Я не коммунист и никогда им не был. Я и не марксист. Я считаю, что ортодоксальные марксисты делают много ошибок во многих областях, — моральных, философских, психологических и политических ошибок. Однако я не считаю, что ортодоксальный марксизм представляет наибольшую опасность столетия. Наибольшая опасность столетия — это фашизм, заражающий легковозбудимые массы ядом расистской и националистической мании величия. Оправдывает ли цель средства? Абсолютный моралист ответит на этот вопрос отрицательно и, следовательно, должен будет отказаться от диктатуры пролетариата. Но все же не так однозначно, как от фашистской диктатуры, которая зла не только в своих средствах, но и в своих целях, в своей программе — короче, в своей глубочайшей сути! Фашизм сегодня такая же опасность, как во времена первых триумфов Гитлера. Фашизм доказал свое дьявольское разрастание, свою ненасытную потребность в экспансии и мог бы сделать это снова. После того как в Германии к власти пришел динамично-экспансивный Гитлер, каждый здравомыслящий антифашист должен был знать, что оставалась лишь одна возможность спасти мир: сотрудничество с Россией. Если бы демократический Запад и социалистический Восток договорились, то у нападающего, оставшегося в середине, не было бы никаких шансов. Умный политик, такой, как французский министр иностранных дел Луи Барту, знал это, потому-то и стремился к альянсу между своей страной и Советским Союзом. Фашисты убрали его с дороги…

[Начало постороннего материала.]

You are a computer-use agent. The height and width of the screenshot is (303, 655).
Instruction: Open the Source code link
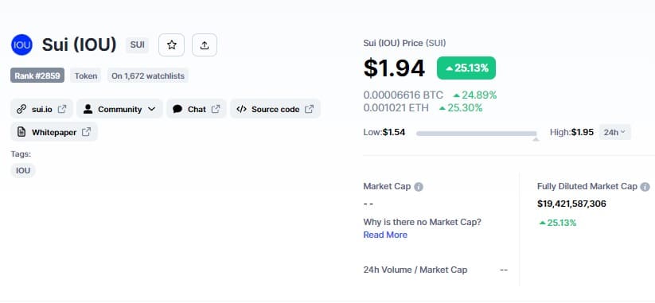click(275, 109)
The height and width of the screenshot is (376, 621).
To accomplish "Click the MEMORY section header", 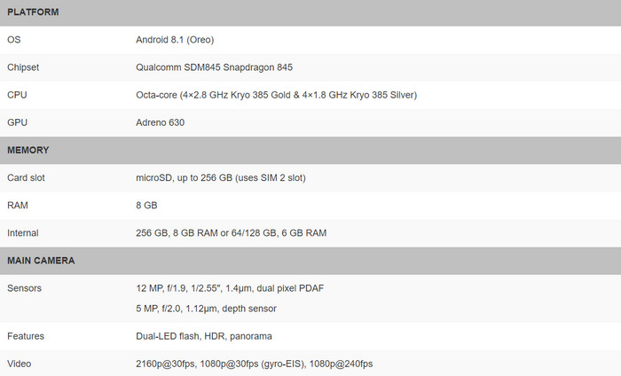I will coord(28,150).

Я привожу эти замечания, чтобы сделать понятными мотивы, которые побудили меня в июле 1934 года согласиться на поездку в Москву. Я был приглашен для участия в Первом съезде советских писателей, хотя я не был коммунистом или как раз поэтому: официальная «линия» была тогда за «народный фронт», «front commun»[163] и присутствие «левобуржуазных» элементов (к которым меня причисляли) было, следовательно, желательным устроителям съезда.

Это было впечатляющее мероприятие, демонстрация большого размаха, почти народный праздник, эдакая помпезная гала-встреча советских писателей и советских критиков. Импонировала не только режиссура; она вряд ли стала бы столь эффектной без веры, воодушевления у ораторов и слушателей. Очевидно, литература была в этой стране делом, которым интересовалась не только пара тысяч посвященных; достижения и проблемы писателей волновали массы. Фабричные рабочие, крестьяне, солдаты и матросы, которые в большом количестве были представлены на каждом заседании, показывали себя жадными до знаний и полными энтузиазма, при этом взыскательными. Они вмешивались в дискуссии, задавали вопросы, выдвигали пожелания. Почему еще нет ни одного романа о металлургии? Чем объяснить, что больше не пишутся веселые пьесы, на которых бы хотелось смеяться? Одна крестьянка заказала отечественные баллады для своих детей. Молодая кондукторша трамвая хотела больше читать о любви, «какая она есть на самом деле».

Писатель в Советском Союзе (имею в виду официально признанного, политически «безупречного» писателя!) является «национальной фигурой» в гораздо большей степени, чем его коллега в какой-нибудь западной стране. Трогательно и ободряюще быть свидетелем спонтанного воодушевления, с которым массы приветствовали и чествовали Максима Горького. Никакой политик, никакой генерал, никакой спортсмен или актер, никто, кроме самого батюшки Сталина, не был так популярен, как человек, написавший «На дне» и «Мать». Он был народным героем; его присутствие придавало съезду большую привлекательность, блеск и достоинство.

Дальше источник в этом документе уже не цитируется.